Les vents avaient tourné ; le suroît douceâtre avait fait place à un petit
nordet frisquet qui rabattait sur les falaises quelques bancs de brume rosis
par le levant. Comme à l'accoutumée, la petite gelée avait givré mon
pare-brise, et je dus m'employer à débloquer ma serrure.

Ce matin là, j'avais décidé, comme nous étions près du solstice d'hiver, de
péleriner au Temple de LANLEFF, curiosité de l'art roman primitif, qui gardait
si visiblement en ses chapiteaux, l'empreinte de l'art celte, et ses couronnes
tressées. La saison d'hiver, en effet, loin de la foule de Juillet, se prêtait
à l'approche, dans le silence de ce lieu de pierre, où tant de souffrants et de
dolents étaient venus déposer leurs peines au pied de ce sanctuaire.

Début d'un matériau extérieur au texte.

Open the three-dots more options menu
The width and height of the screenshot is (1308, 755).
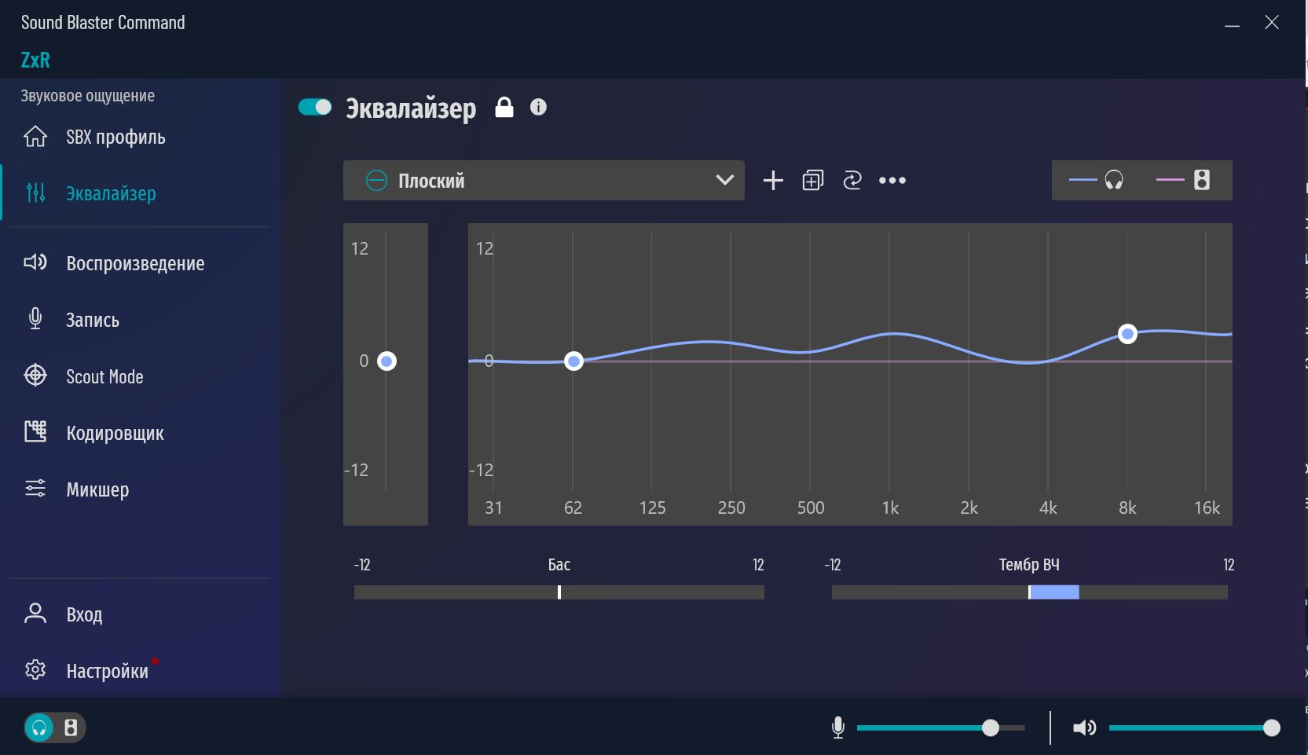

La voiture démarra très vite, et le petit chemin parcouru, je me mis en partance.

La route est bosselée comme un chemin à boeufs, les tournants mal équarris par
les caprices des propriétaires, relevés à contre-pente pour laisser l'eau
courir aux douves : tout cela sentait bon son moyen âge. De tournants en
carrefours, le propos fut vite avalé, et je me mis en peine, depuis le plateau
qui domine le bas pays de GOELO, de négocier la sente à peine goudronnée qui
serpente à l'écart de la nationale, pour mourir aux pieds du Leff, dans cette
ancienne cité qui avait dû voir débarquer, vers 850, les premiers vikings,
pilleurs de Lans et d'églises.

Voici bientôt dix ans que je fréquente le silence et le recueillement de ce
temple, ainsi qu'on le nomme ici. Bien des chercheurs, bien des curieux y ont
perdu leur (bas) latin. La pierre, du temps passé a gardé l'injure, et d'année
en année, perd son grain.

C'est tout d'abord une tour ronde, à moitié éboulée, qui attire le regard,
flanquée d'un déambulatoire circulaire, lui-même agrémenté d'une abside
centrale et de deux absidioles collatérales. L'allure globale de cet édifice le
fit prendre pour un " Temple " romain, gaulois, mérovingien. Plus récemment,
daté du XIème siècle, mais avec tant d'incertitude, ce lieu nous invite à la
réflexion et au dépouillement. La verdure part depuis longtemps à l'assaut de
ces murs en partie écroulés. Le soleil joue avec les fenêtres doubles très
minces, où seul un rai pouvait filtrer dans la pénombre de l'ancien monument.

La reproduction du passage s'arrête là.